Question

Heat is added to an ideal gas, and the gas expands. In such a process the temperature
A) must always increase
B) will remain the same if the work done equals the heat added
C) must always decrease
D) will remain the same If the change in internal energy equals the heat added.

Answer 1

Hint: The first law of thermodynamics relates the heat added to the system, the work done by the system, and the internal energy of the gas. The internal energy of the gas depends on the temperature of the gas.

Formula used: In this solution, we will use the following formula:
The first law of thermodynamics: $\Delta U = \Delta Q - W$, where $\Delta U$ is the change in internal energy, $\Delta Q$, is the heat added to the system and $W$ is the work done by the system.

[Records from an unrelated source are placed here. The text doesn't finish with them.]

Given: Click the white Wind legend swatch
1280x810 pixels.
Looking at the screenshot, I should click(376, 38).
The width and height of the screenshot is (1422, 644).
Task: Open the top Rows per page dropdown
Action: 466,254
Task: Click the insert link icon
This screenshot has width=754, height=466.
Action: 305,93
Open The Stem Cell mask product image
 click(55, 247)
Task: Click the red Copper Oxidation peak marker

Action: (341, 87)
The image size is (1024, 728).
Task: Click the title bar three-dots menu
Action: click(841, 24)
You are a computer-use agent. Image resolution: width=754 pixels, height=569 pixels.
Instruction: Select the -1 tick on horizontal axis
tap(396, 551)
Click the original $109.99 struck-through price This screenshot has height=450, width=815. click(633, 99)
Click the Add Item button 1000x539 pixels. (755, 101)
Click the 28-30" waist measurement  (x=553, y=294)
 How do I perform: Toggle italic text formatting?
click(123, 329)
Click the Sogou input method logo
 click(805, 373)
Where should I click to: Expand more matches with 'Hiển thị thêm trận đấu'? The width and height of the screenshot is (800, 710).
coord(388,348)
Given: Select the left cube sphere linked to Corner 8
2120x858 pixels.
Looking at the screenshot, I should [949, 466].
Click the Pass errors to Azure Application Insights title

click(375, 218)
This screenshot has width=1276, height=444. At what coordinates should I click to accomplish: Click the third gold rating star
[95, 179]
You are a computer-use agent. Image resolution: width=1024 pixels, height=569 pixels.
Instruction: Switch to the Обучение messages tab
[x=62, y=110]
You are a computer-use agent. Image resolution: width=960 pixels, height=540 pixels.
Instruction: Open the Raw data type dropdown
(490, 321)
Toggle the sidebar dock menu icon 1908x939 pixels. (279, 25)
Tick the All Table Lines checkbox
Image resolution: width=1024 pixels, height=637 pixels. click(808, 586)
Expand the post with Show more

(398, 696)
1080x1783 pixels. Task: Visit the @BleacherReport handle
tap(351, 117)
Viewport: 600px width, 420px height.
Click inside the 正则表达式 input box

Complete step by step answer:
We’ve been given that heat is added to an ideal gas and the gas expands. The first formula of thermodynamics relates the heat added to the system, the work done by the system, and the internal energy of the gas. It is given as
$\Delta U = \Delta Q - W$
When heat is added to the system, $\Delta Q$ is positive and when work is done by the gas, in which case it expands in volume, $W$ is also positive.
Now, the internal energy of the gas depends only on the temperature of the gas.
So, if the heat added to the gas and work done by the gas is the same, the change in internal energy will be zero. That means the internal energy will remain the same. Hence option (B) is correct.

Note: Option (A) is often chosen but as discussed in option (B), if the work is done and the heat added to the system are equal, the internal energy of the gas will not change. We must be careful in determining the signs of the terms in the first law of thermodynamics. Heat added to the system is considered positive and work done by the gas in expanding is also considered positive.